Kirby also explained that many of the healthcare corporations have done extensive upgrades to their IT systems over the past five to seven years, adding that the use of such contemporary technologies makes the integration of further enhancements much easier. "Integration hasn't been as bad as you would think," he said. "The companies tend to understand the benefits of the more recent technologies."
NEXT: Key Motivators
When healthcare companies do move toward the cloud, the rationale is usually in step with the market at large. Users are looking to the cloud as a means of establishing greater efficiency, according to Pete Zarras, president of CloudStrategies, a Cedar Knolls, N.J.-based integrator.

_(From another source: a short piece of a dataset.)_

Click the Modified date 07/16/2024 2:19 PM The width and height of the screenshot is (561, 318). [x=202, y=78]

"We see them looking for the core business value of the cloud to do more with less, reduce cost, be more predictable, and have better disaster recovery and security," he said. "Historically, we've been tripped up a little by how the different clients interpret and apply various regulations, and sometimes people get squeamish about taking the data outside of their four walls. So we've had some level of success with technologies that provide encryption for data at rest."

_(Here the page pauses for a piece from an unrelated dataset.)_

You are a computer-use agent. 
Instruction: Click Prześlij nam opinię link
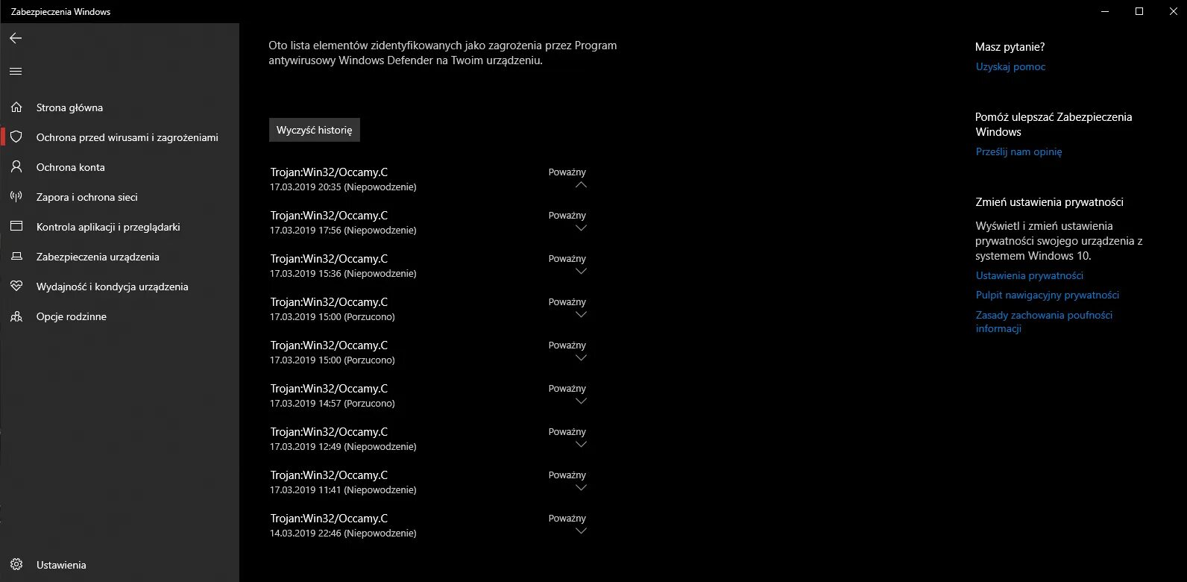coord(1018,151)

Zarras added that in many cases, channel partners still need to help their customers to establish a reasonable comfort level around the use of cloud-based services. But, this becomes easier to accomplish after the customer has positive experiences upon which to build.
"That's a classic consulting engagement philosophy," he said. "We find the greatest success when we engage in a business conversation first and understand their objectives and what they're trying to do. We identify business issues, business goals, and business pain points and then start to look at the technology. When we do it this way, we find that everything flows very smoothly because, by the time you start talking about the technology, you have your eye on the ball about why you are doing things the way you want to do them. Whenever you start the discussion with technology that you want to sell, your motivation may be out of whack."
Within the potential issues around compliance, security also continues to be an important topic of discussion.
"I think they should be even a more concerned about security than they already are," said Jack Gerbs, president of Quanexus, a Dayton, Ohio-based integrator. "They approach security on a check box basis, but they're not really digging in and truly understanding the risk that lies behind the checkbox. They need to talk to security companies about how to control access and secure their networks. They need to take a closer look at who has access to which files, and there should be audit trails on who is accessing which files. They just need to be more careful, otherwise they are far more likely to have a HIPAA breach on their hands."